3D Systems has received the US Food and Drug Administration (FDA) 510(k) approval for its 3D-printed, patient-specific cranial implant solution, VSP PEEK Cranial Implant.

The US-based 3D printing company has developed the VSP PEEK Cranial Implant using a complete FDA-approved workflow, including segmentation and 3D modelling software.

The implant was produced on the company’s EXT 220 MED 3D printer, Evonik VESTAKEEP i4 3DF PEEK (polyetheretherketone), using a pre-defined production process.

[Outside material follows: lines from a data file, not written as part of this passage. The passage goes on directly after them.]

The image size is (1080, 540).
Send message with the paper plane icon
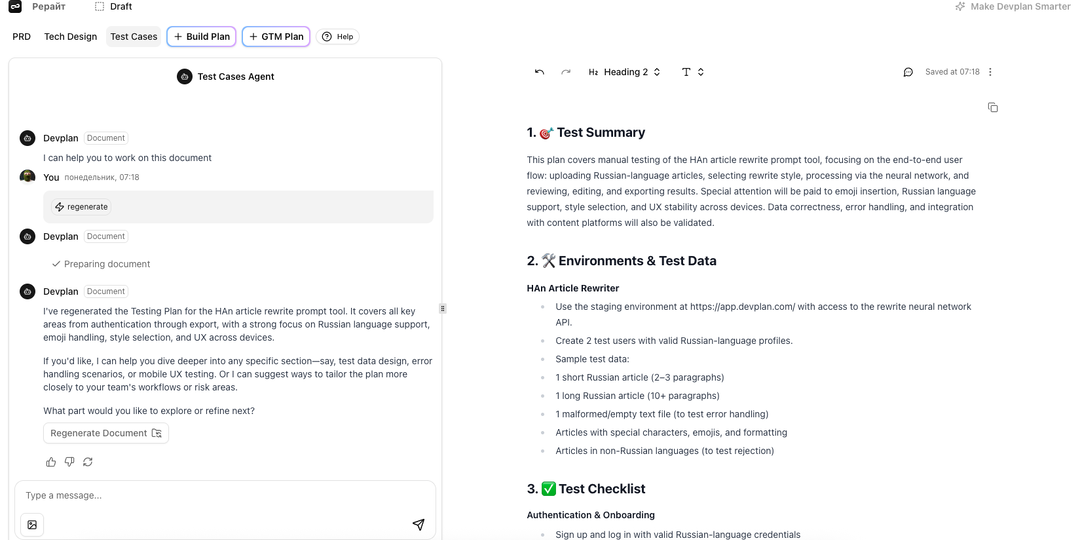tap(418, 524)
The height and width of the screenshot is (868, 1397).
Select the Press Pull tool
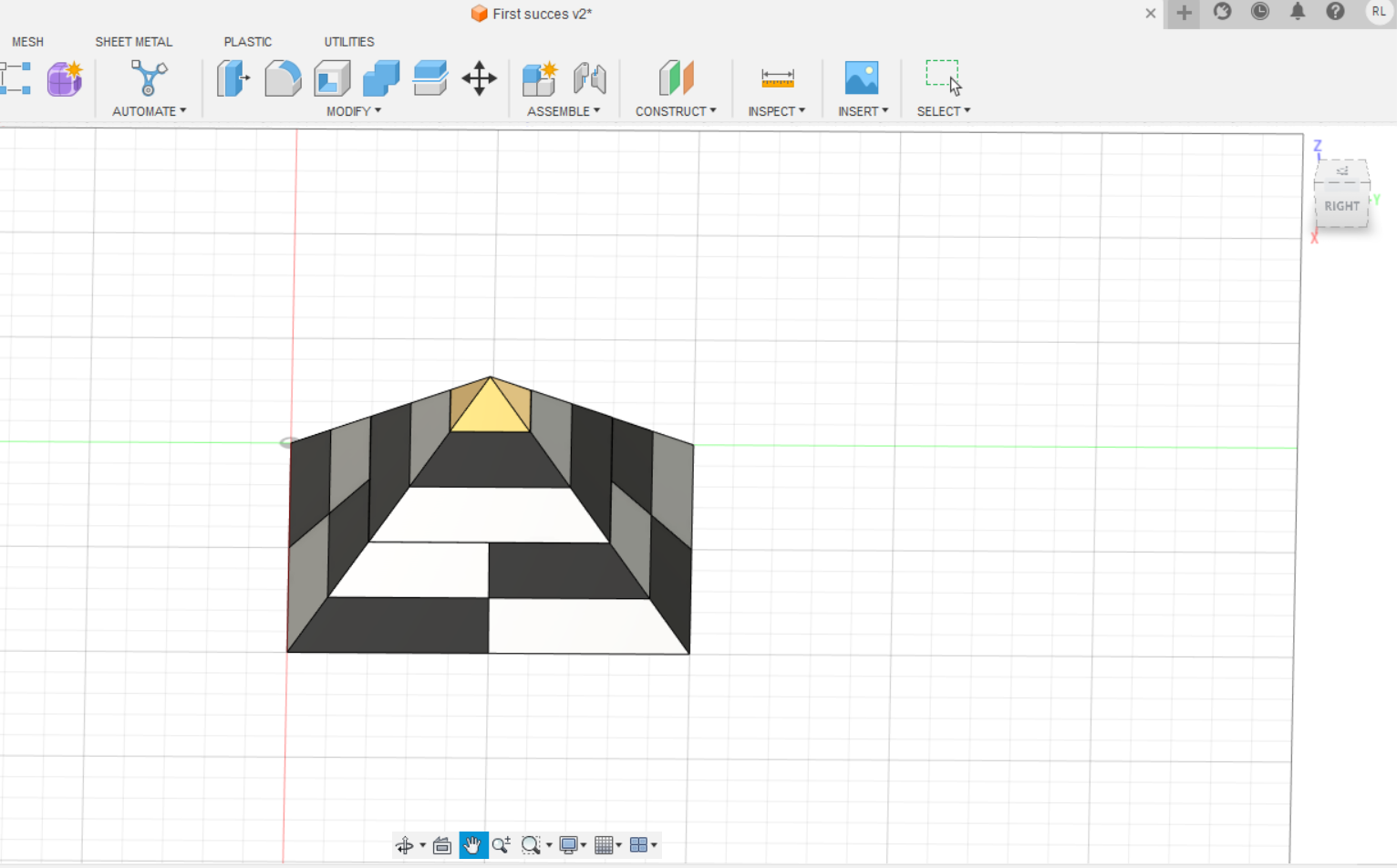coord(233,78)
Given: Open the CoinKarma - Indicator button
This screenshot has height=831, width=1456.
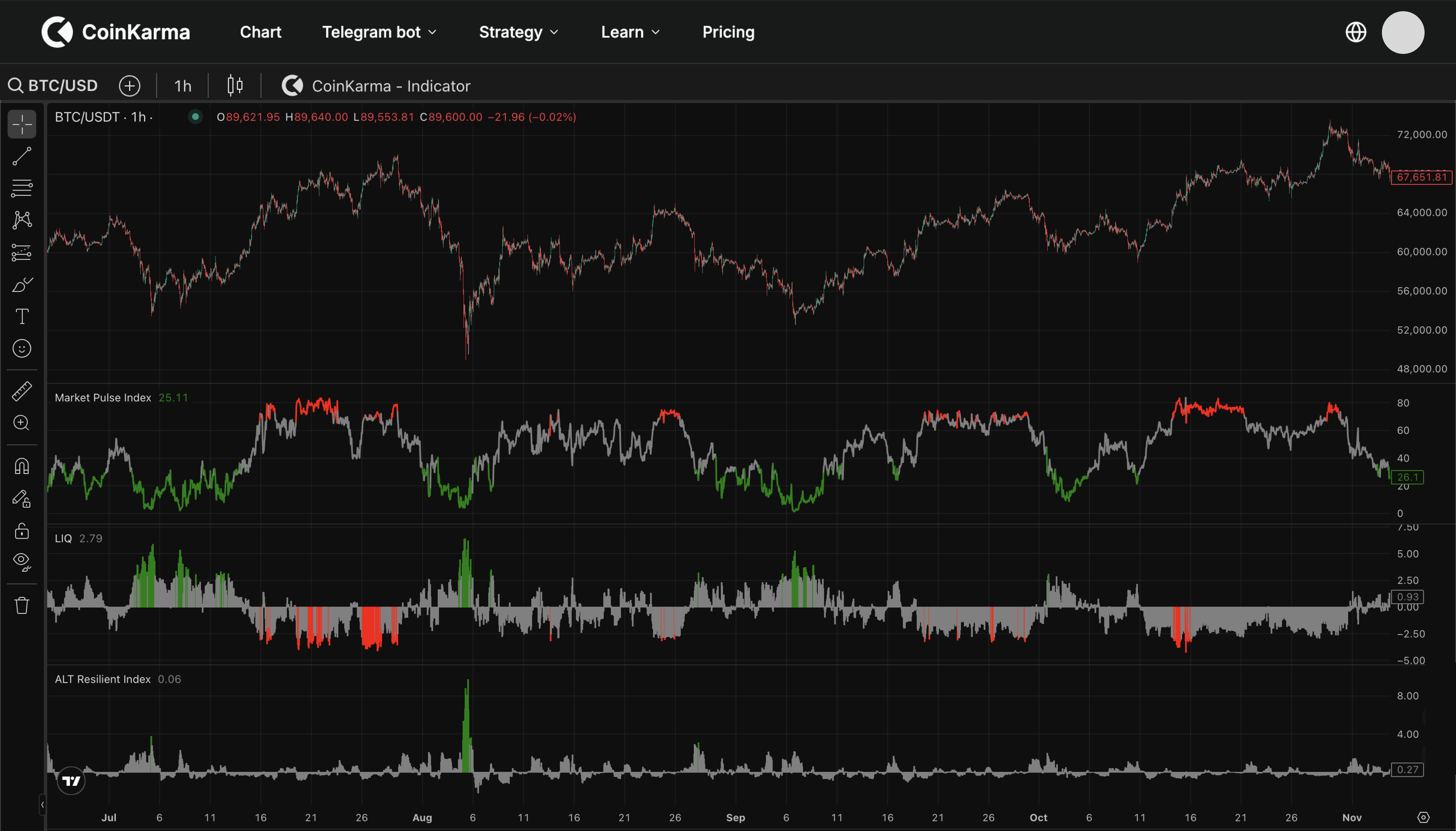Looking at the screenshot, I should (x=376, y=86).
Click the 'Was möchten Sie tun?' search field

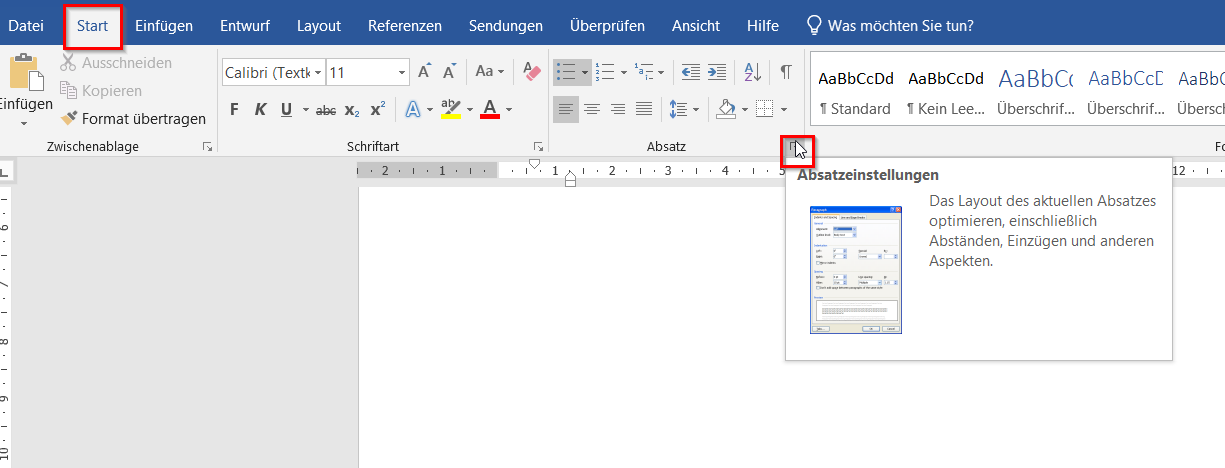pos(900,26)
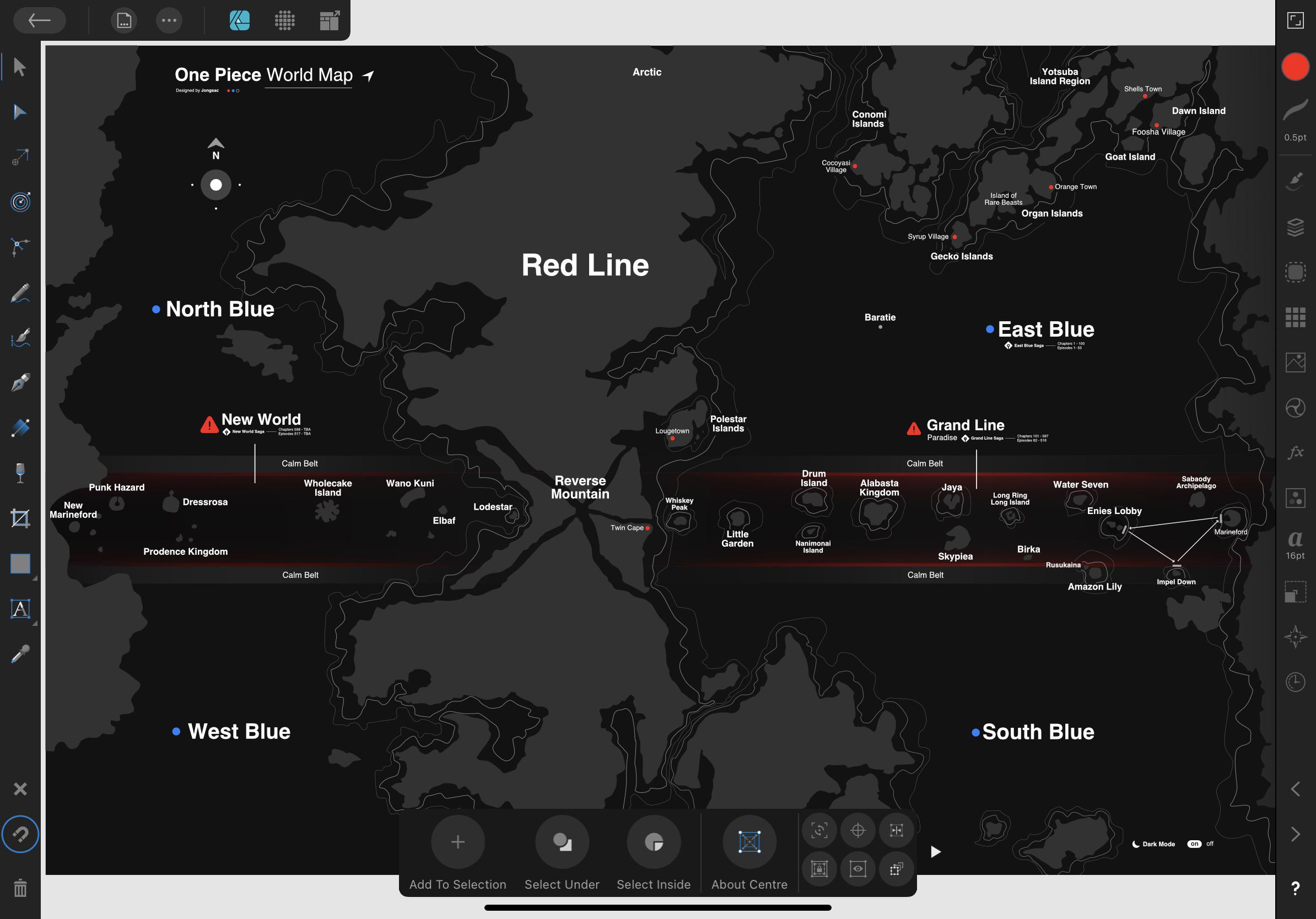This screenshot has height=919, width=1316.
Task: Open the Layers studio panel on the right
Action: (1295, 228)
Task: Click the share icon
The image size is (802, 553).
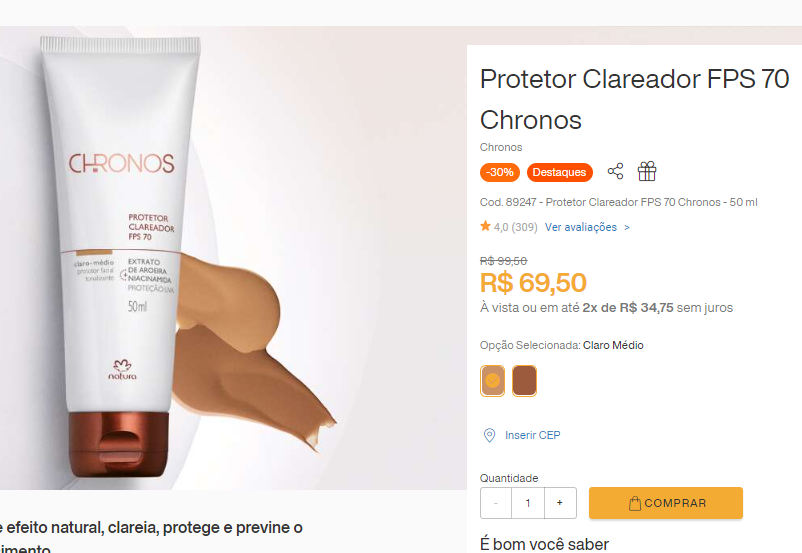Action: (x=615, y=171)
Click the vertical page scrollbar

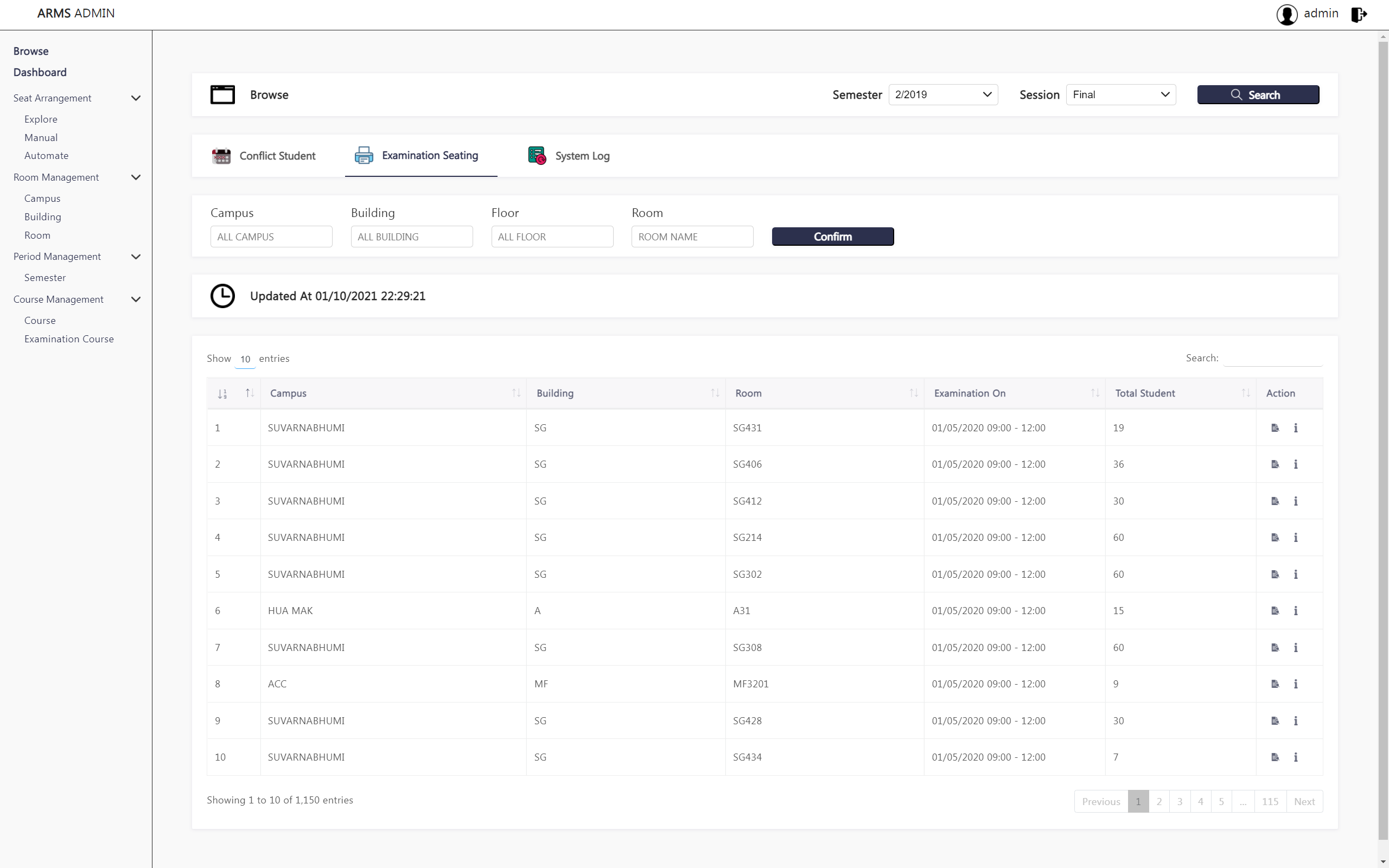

3D Systems said that by using additive manufacturing solutions, it can produce patient-specific cranial implants with up to 85% less material than traditional machining.

Also, the cleanroom-based architecture of its printer, and simplified post-processing workflows will allow producing patient-specific medical devices at the hospital site with faster turnaround.

Its cranial implant solution has been used in nearly 40 cranioplasties in Switzerland, Austria, and Israel, said the 3D printing company.

3D Systems medical devices SVP and general manager Gautam Gupta said: “As a leader in medical device innovation, 3D Systems prides itself on pioneering advancements that benefit both surgeons and patients.

“Receiving FDA clearance for our VSP PEEK Cranial Implant solution is a significant milestone in our journey. Our EXT 220 MED printing system has already enabled the production of nearly 40 cranial implants in support of successful cranioplasties throughout Europe.

“With this FDA clearance, we are now able to bring VSP PEEK Cranial Implant to the U.S., setting a new standard of excellence for these procedures.

“We are now looking to the next applications for this technology, which includes 3D-printed spine interbody fusion implants, carbon fibre-reinforced PEEK for plating applications in trauma and fixation, and bioresorbable polymers for large bone and craniomaxillofacial applications.”

According to 3D Systems, the VSP PEEK Cranial Implant is the first FDA-approved, additively manufactured PEEK implant intended for cranioplasty procedures to restore defects in the skull.

The implant-grade, high-performance polymer has a clinical history in medical device applications due to its superior performance with properties close to human bone.

PEEK has enhanced biocompatibility, resistance to bodily fluids, and stability in a wide range of temperatures, making it an ideal choice for many medical device applications.

Also, its inherent radiolucency enables minimal interference in medical imaging, and facilitates a clear evaluation of the surgical site and implant integrity, said the company.

Furthermore, 3D Systems said that the FDA approval supports the expansion of its PEEK product portfolio through the EXT 220 MED platform.